Major baseline characteristics were balanced (see Table 8).
Table 8: PNH Study 1 Patient Baseline Characteristics

Parameter   Study 1
  Placebo
N = 44
  Soliris
N = 43
  Mean age (SD)   38 (13)   42 (16)
  Gender - female (%)   29 (66)   23 (54)
  History of aplastic anemia or myelodysplastic   12 (27)   8 (19)
     syndrome (%)
  Patients with history of thrombosis (events)   8 (11)   9 (16)
  Concomitant anticoagulants (%)   20 (46)   24 (56)
  Concomitant steroids/immunosuppressant   16 (36)   14 (33)
     treatments (%)
  Packed RBC units transfused per patient in   17 (14, 25)   18 (12, 24)
     previous 12 months (median (Q1,Q3))
  Mean Hgb level (g/dL) at setpoint (SD)   8 (1)   8 (1)
  Pre-treatment LDH levels (median, U/L)   2,234   2,032
  Free hemoglobin at baseline (median, mg/dL)   46   41
Patients treated with Soliris had significantly reduced (p< 0.001) hemolysis resulting in improvements in anemia as indicated by increased hemoglobin stabilization and reduced need for RBC transfusions compared to placebo treated patients (see Table 9).  These effects were seen among patients within each of the three pre-study RBC transfusion strata (4 - 14 units; 15 - 25 units; > 25 units).  After 3 weeks of Soliris treatment, patients reported less fatigue and improved health-related quality of life. Because of the study sample size and duration, the effects of Soliris on thrombotic events could not be determined.
Table 9: PNH Study 1 Results

Placebo Soliris
N = 44 N = 43
Percentage of patients with stabilized hemoglobin levels 0 49
Packed RBC units transfused per patient (median) 10 0
(range) (2 - 21) (0 - 16)
Transfusion avoidance (%) 0 51
LDH levels at end of study (median, U/L) 2,167 239
Free hemoglobin at end of study (median, mg/dL) 62 5
Study 2 and Extension Study:
PNH patients with at least one transfusion in the prior 24 months and at least 30,000 platelets/microliter received Soliris over a 52-week period. Concomitant medications included anti-thrombotic agents in 63% of the patients and systemic corticosteroids in 40% of the patients. Overall, 96 of the 97 enrolled patients completed the study (one patient died following a thrombotic event). A reduction in intravascular hemolysis as measured by serum LDH levels was sustained for the treatment period and resulted in a reduced need for RBC transfusion and less fatigue. 187 Soliris-treated PNH patients were enrolled in a long term extension study. All patients sustained a reduction in intravascular hemolysis over a total Soliris exposure time ranging from 10 to 54 months. There were fewer thrombotic events with Soliris treatment than during the same period of time prior to treatment. However, the majority of patients received concomitant anticoagulants; the effects of anticoagulant withdrawal during Soliris therapy was not studied [see Warnings and Precautions (5.4)].
14.2 aHUS
Five single-arm studies [four prospective (aHUS Studies 1, 2, 4 and 5) and one retrospective (aHUS Study 3)] evaluated the safety and efficacy of Soliris for the treatment of aHUS.   Patients with aHUS received meningococcal vaccination prior to receipt of Soliris or received prophylactic treatment with antibiotics until 2 weeks after vaccination.   In all studies, the dose of Soliris in adult and adolescent patients was 900 mg every 7 ± 2 days for 4 weeks, followed by 1200 mg 7 ± 2 days later, then 1200 mg every 14 ± 2 days thereafter.  The dosage regimen for pediatric patients weighing less than 40 kg enrolled in aHUS Study 3 and Study 5 was based on body weight [see Dosage and Administration (2.2)]. Efficacy evaluations were based on thrombotic microangiopathy (TMA) endpoints.

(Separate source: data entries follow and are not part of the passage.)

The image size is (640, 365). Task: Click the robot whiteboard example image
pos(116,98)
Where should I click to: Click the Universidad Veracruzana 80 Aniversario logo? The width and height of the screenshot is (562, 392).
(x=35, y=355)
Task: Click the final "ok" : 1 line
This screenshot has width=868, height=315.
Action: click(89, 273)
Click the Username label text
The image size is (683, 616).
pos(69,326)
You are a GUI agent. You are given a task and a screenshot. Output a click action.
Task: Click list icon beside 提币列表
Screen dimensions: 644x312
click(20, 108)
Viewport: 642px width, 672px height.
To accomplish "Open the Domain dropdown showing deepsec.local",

Endpoints related to TMA included the following:
platelet count change from baseline
hematologic normalization (maintenance of normal platelet counts and LDH levels for at least four weeks)
complete TMA response (hematologic normalization plus at least a 25% reduction in serum creatinine for a minimum of four weeks)

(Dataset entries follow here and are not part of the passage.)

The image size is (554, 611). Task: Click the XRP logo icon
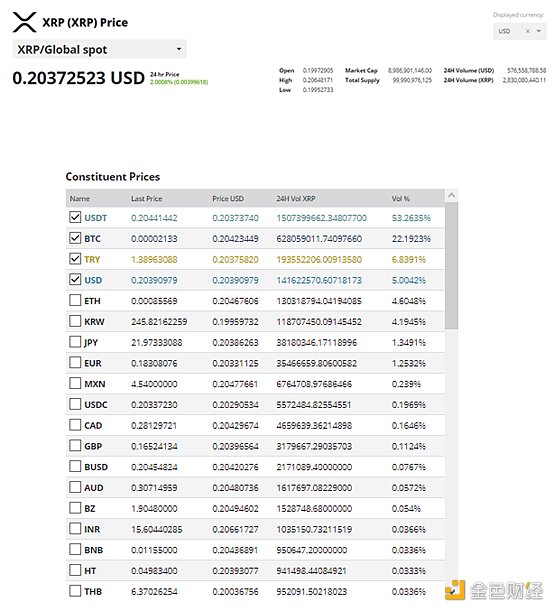[24, 22]
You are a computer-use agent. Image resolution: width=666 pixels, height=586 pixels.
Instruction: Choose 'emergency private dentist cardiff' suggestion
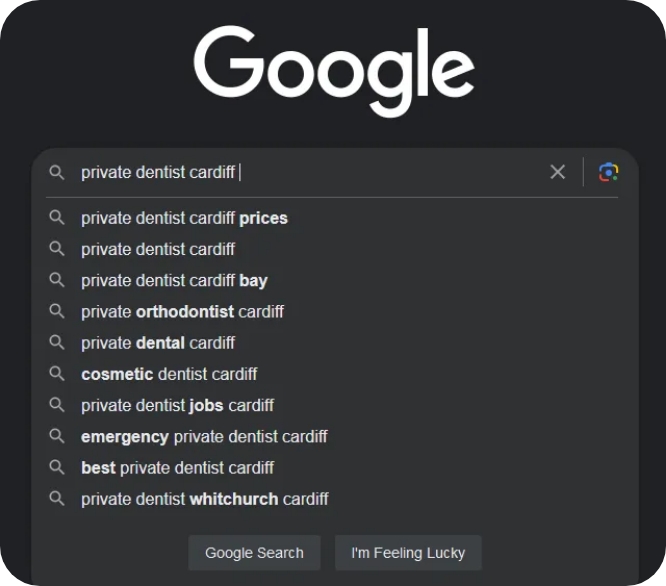(x=204, y=436)
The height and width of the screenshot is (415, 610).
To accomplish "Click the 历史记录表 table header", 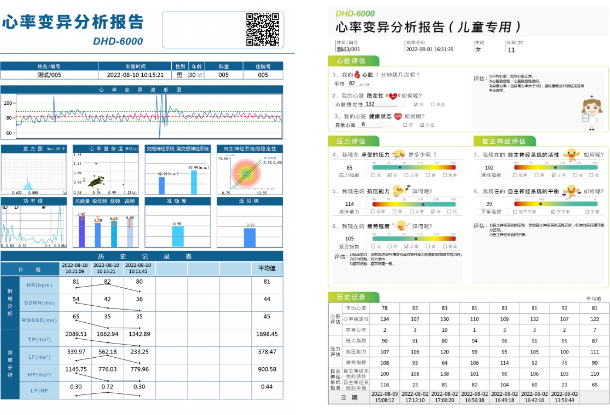I will click(x=144, y=256).
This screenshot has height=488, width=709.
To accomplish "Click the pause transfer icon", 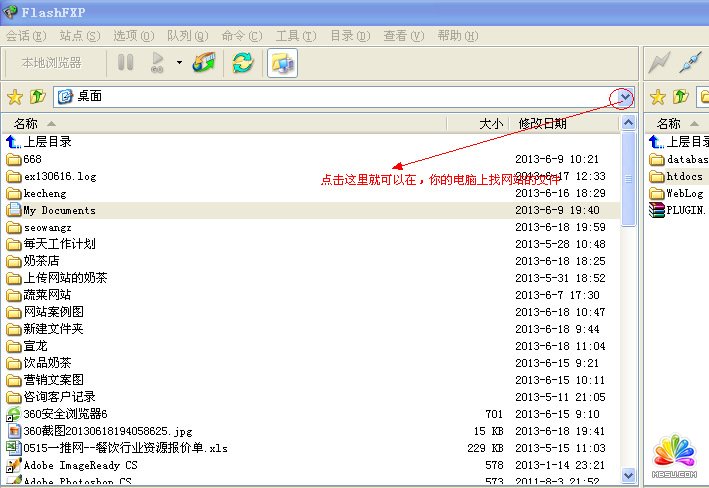I will (126, 63).
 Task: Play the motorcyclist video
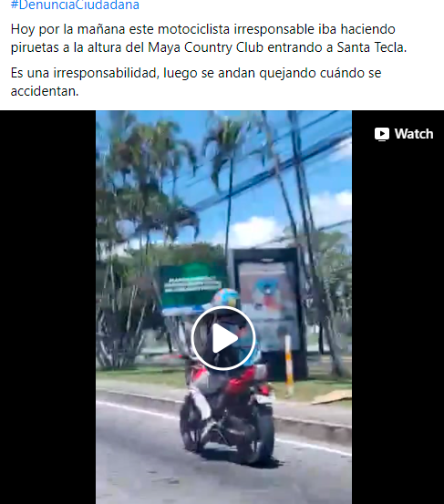pyautogui.click(x=223, y=338)
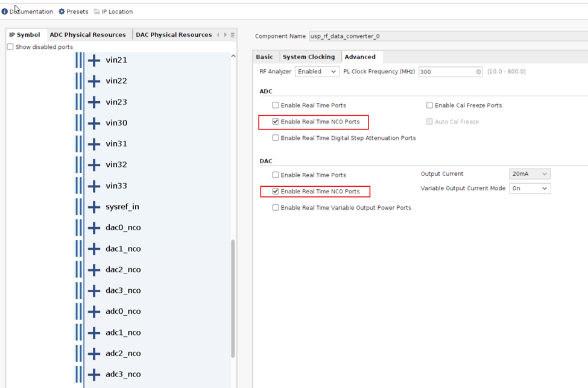Check Enable Real Time Digital Step Attenuation Ports
Screen dimensions: 588x388
(x=276, y=137)
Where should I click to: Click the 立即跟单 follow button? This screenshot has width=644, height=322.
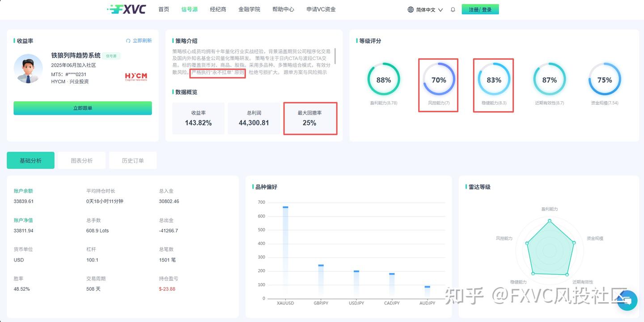pyautogui.click(x=82, y=108)
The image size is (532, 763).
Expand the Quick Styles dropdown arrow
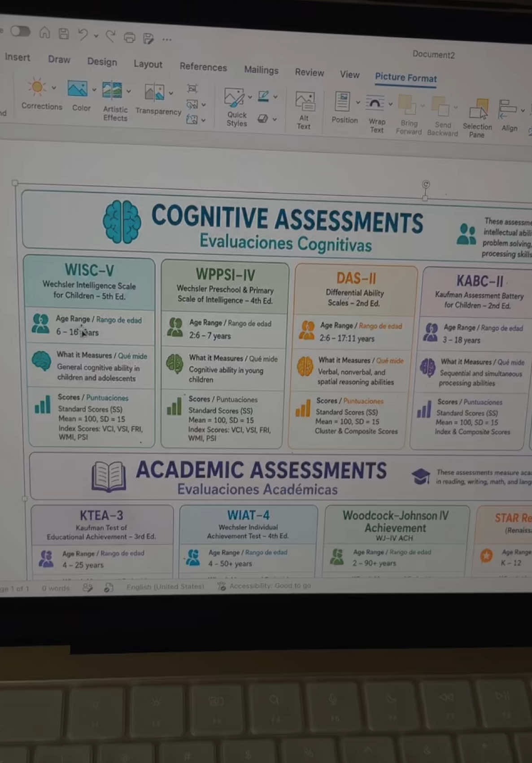[250, 97]
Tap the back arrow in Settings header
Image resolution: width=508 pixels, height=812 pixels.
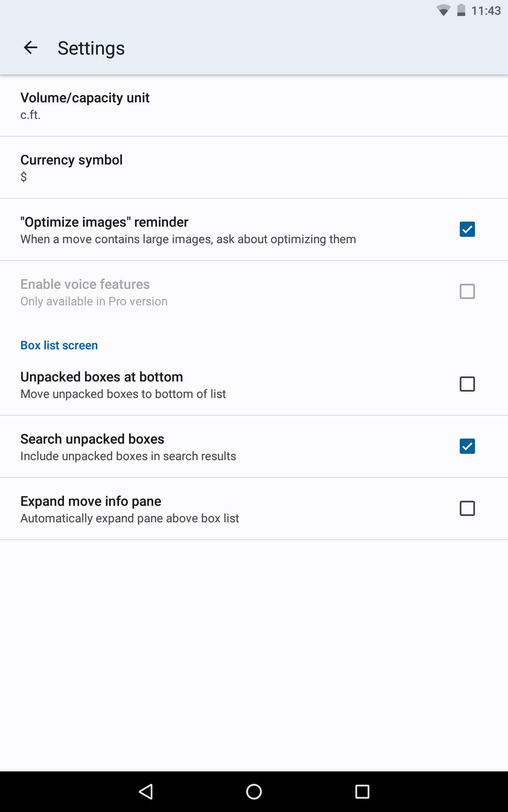(30, 47)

TMA-event free status (absence for at least 12 weeks of a decrease in platelet count of >25% from baseline, plasma exchange or plasma infusion, and new dialysis requirement)

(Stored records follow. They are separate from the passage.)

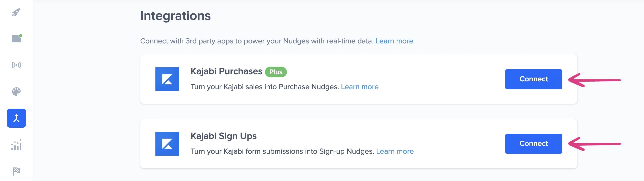Connect the Kajabi Purchases integration
This screenshot has height=181, width=644.
point(534,79)
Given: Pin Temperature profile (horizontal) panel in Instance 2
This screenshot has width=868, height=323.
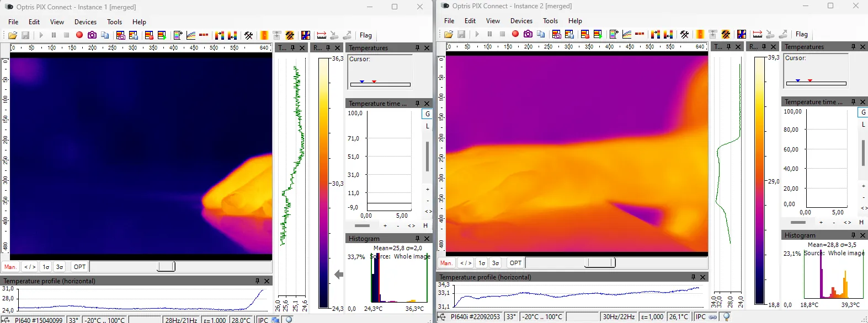Looking at the screenshot, I should [x=693, y=277].
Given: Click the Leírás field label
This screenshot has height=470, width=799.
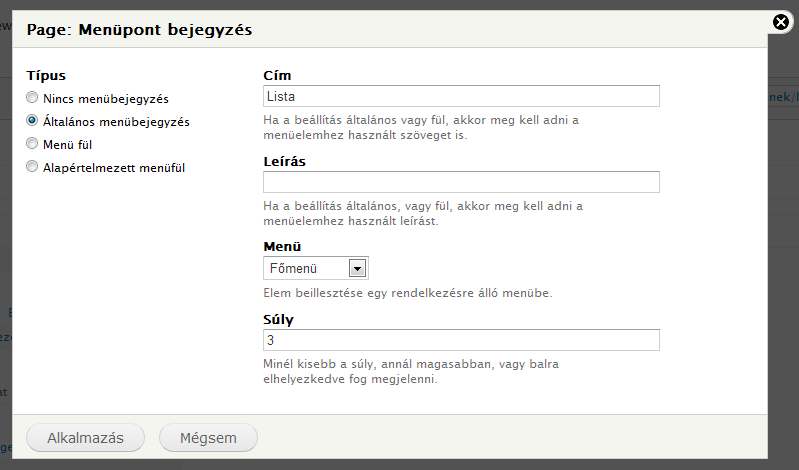Looking at the screenshot, I should [284, 162].
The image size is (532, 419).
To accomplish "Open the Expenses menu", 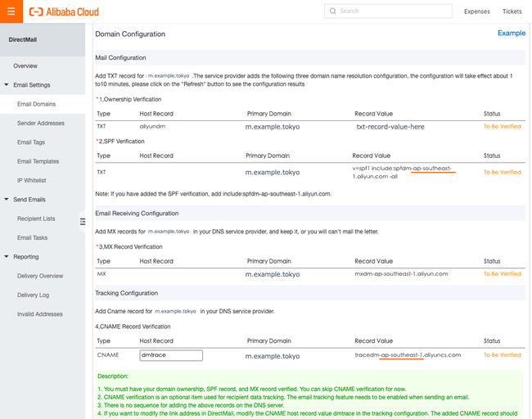I will pos(476,11).
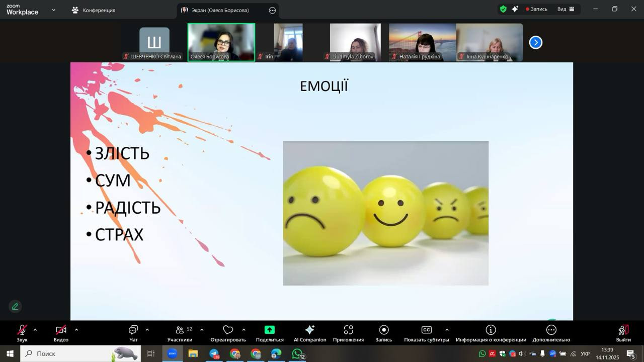Image resolution: width=644 pixels, height=362 pixels.
Task: Click the Выйти leave button
Action: point(623,332)
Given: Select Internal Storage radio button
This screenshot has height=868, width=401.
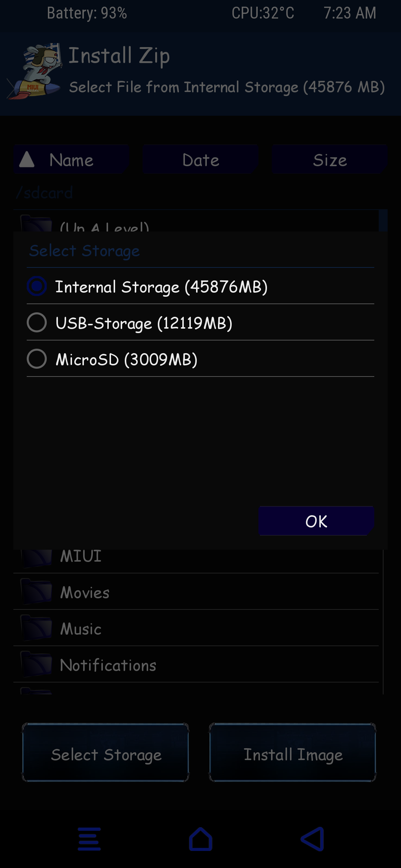Looking at the screenshot, I should coord(37,286).
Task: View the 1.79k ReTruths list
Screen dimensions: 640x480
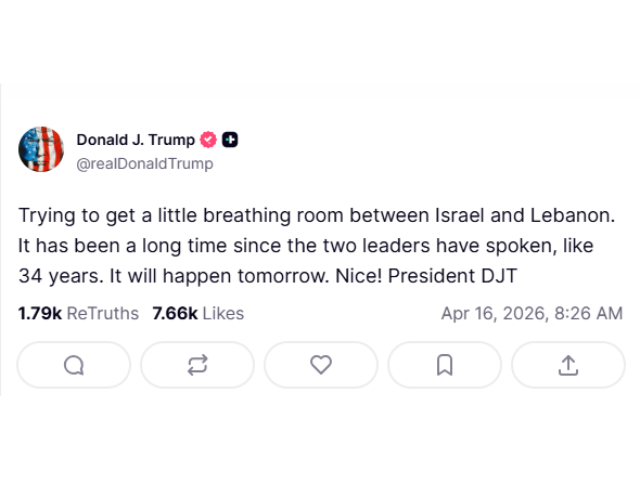Action: [78, 313]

Daily TMA intervention rate (defined as the number of plasma exchange or plasma infusion interventions and the number of new dialyses required per patient per day).
aHUS Resistant to PE/PI (aHUS Study 1)
aHUS Study 1 enrolled patients who displayed signs of thrombotic microangiopathy (TMA) despite receiving at least four PE/PI treatments the week prior to screening.  One patient had no PE/PI the week prior to screening because of PE/PI intolerance.  In order to qualify for enrollment, patients were required to have a platelet count ≤150 x 109/L, evidence of hemolysis such as an elevation in serum LDH, and serum creatinine above the upper limits of normal, without the need for chronic dialysis.  The median patient age was 28 (range: 17 to 68 years).  Patients enrolled in aHUS Study 1 were required to have  ADAMTS13 activity level above 5%; observed range of values in the trial were 70%-121%. Seventy-six percent of patients had an identified complement regulatory factor mutation or auto-antibody.  Table 10 summarizes the key baseline clinical and disease-related characteristics of patients enrolled in aHUS Study 1.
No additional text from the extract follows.